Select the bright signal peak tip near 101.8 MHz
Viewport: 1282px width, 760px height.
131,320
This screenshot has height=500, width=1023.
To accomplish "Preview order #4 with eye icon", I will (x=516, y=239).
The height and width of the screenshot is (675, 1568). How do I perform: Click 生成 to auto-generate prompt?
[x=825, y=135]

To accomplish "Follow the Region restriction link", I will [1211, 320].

* * *

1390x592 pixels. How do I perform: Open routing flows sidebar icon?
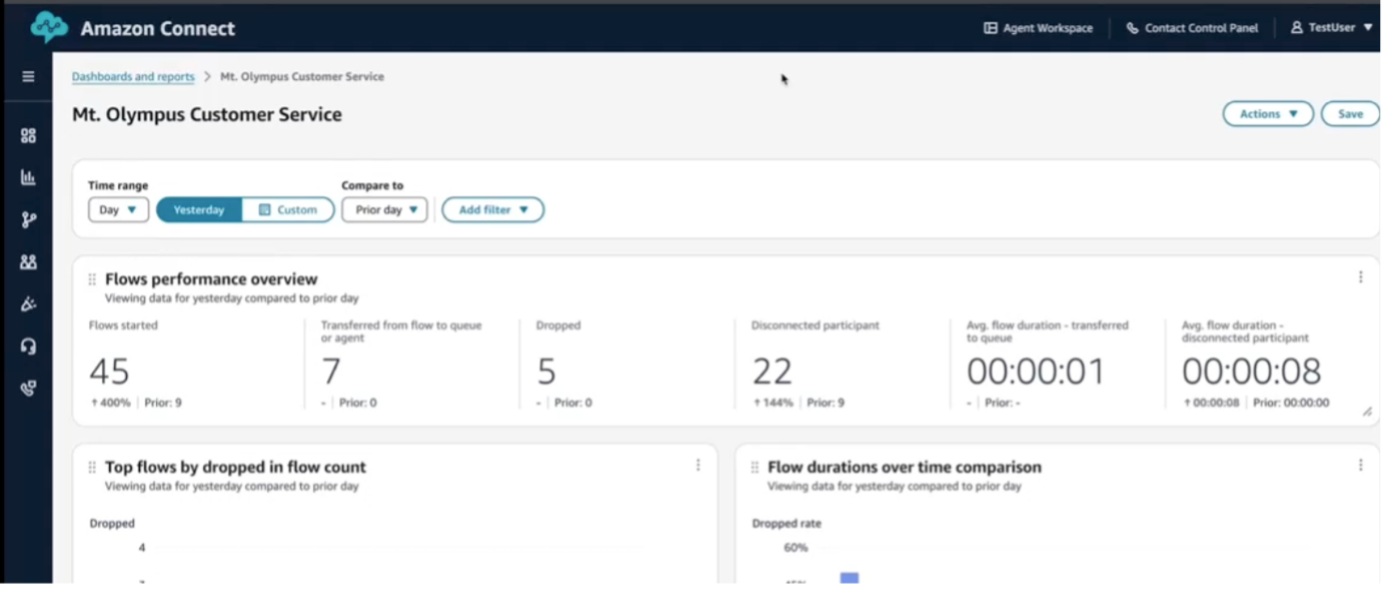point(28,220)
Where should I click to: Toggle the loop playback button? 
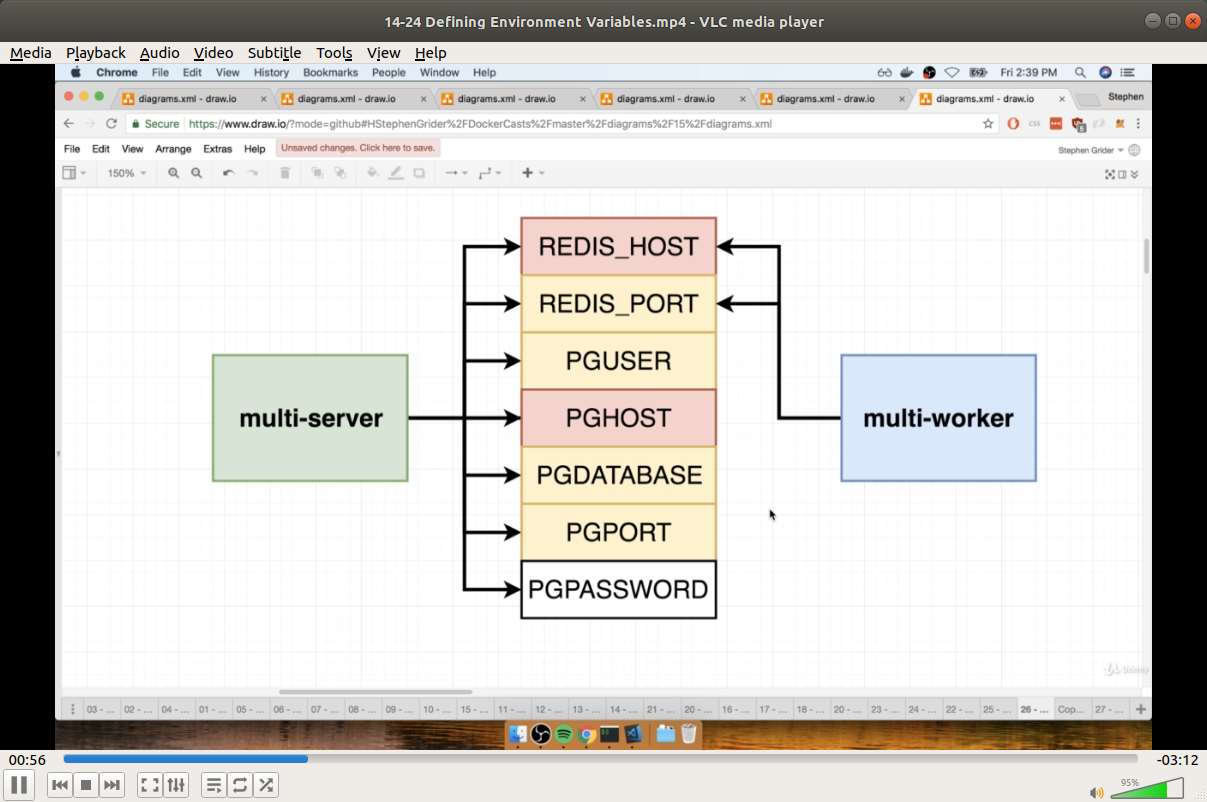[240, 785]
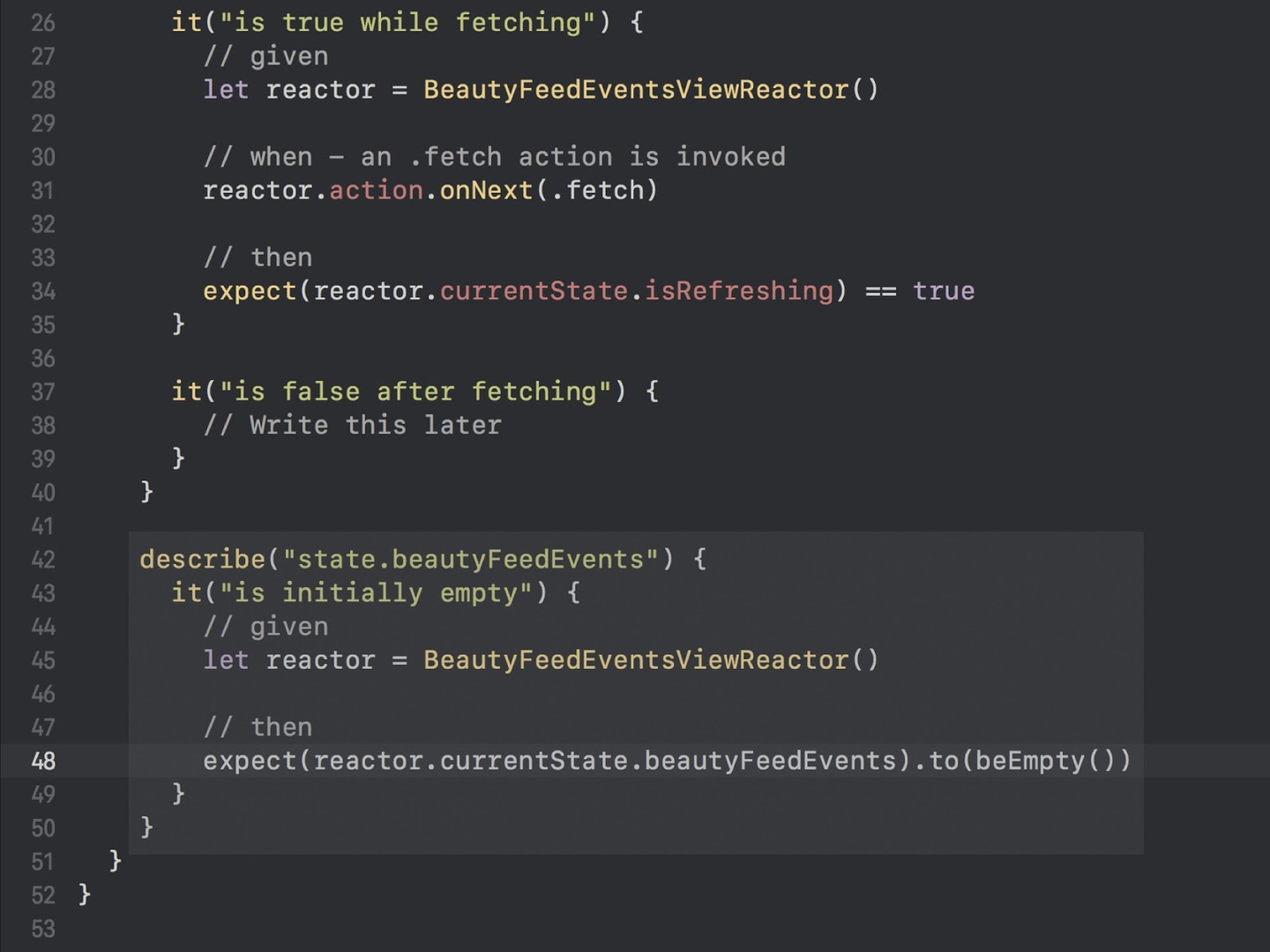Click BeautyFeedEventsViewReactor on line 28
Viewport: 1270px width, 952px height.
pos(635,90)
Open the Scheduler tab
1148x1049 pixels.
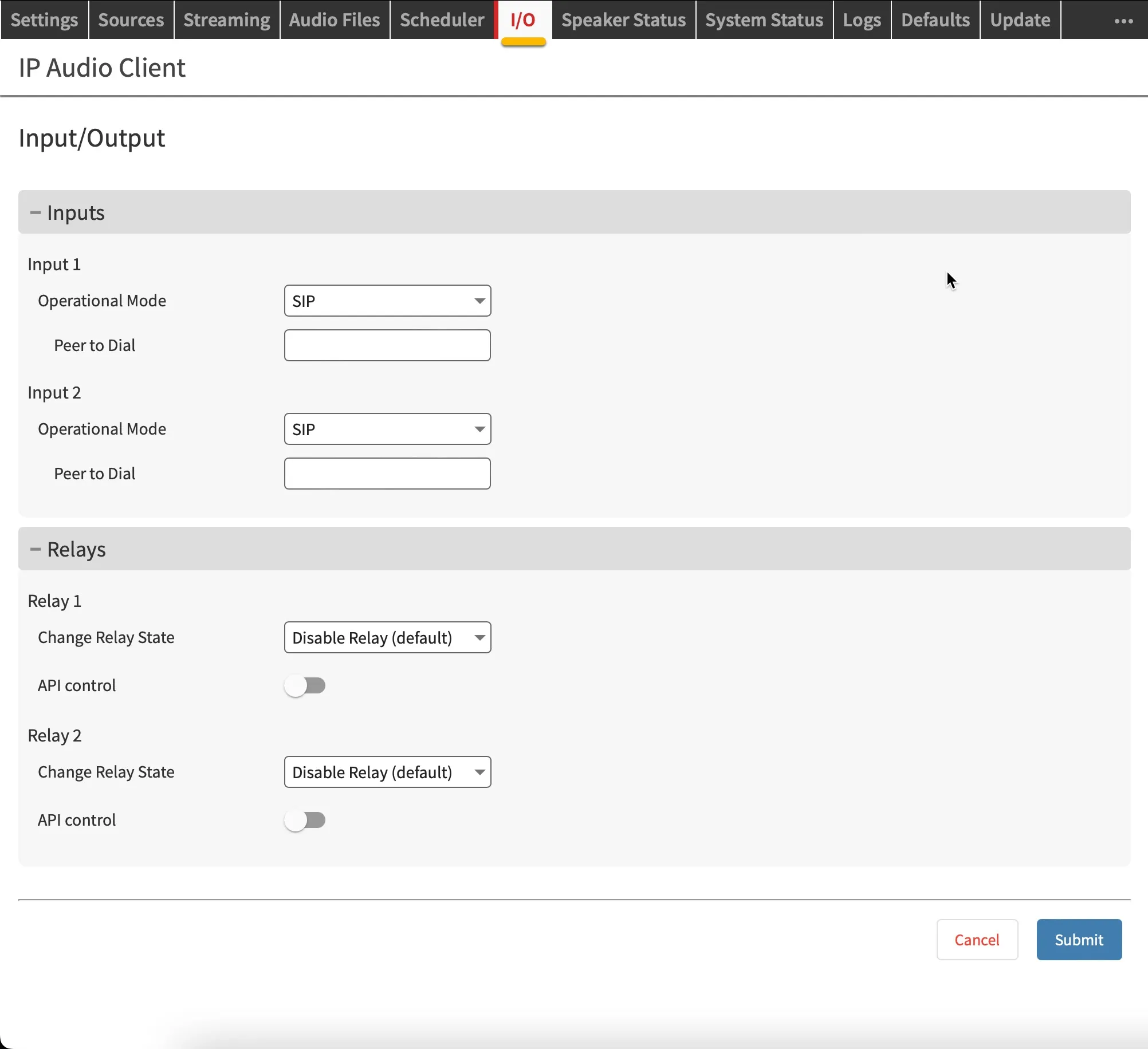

Goal of the exercise:
In the material, find each line with the word "accomplish" and list it.

Answer:
To accomplish "Preview order #4 with eye icon", I will (x=516, y=239).
To accomplish "Follow the Region restriction link", I will [1211, 320].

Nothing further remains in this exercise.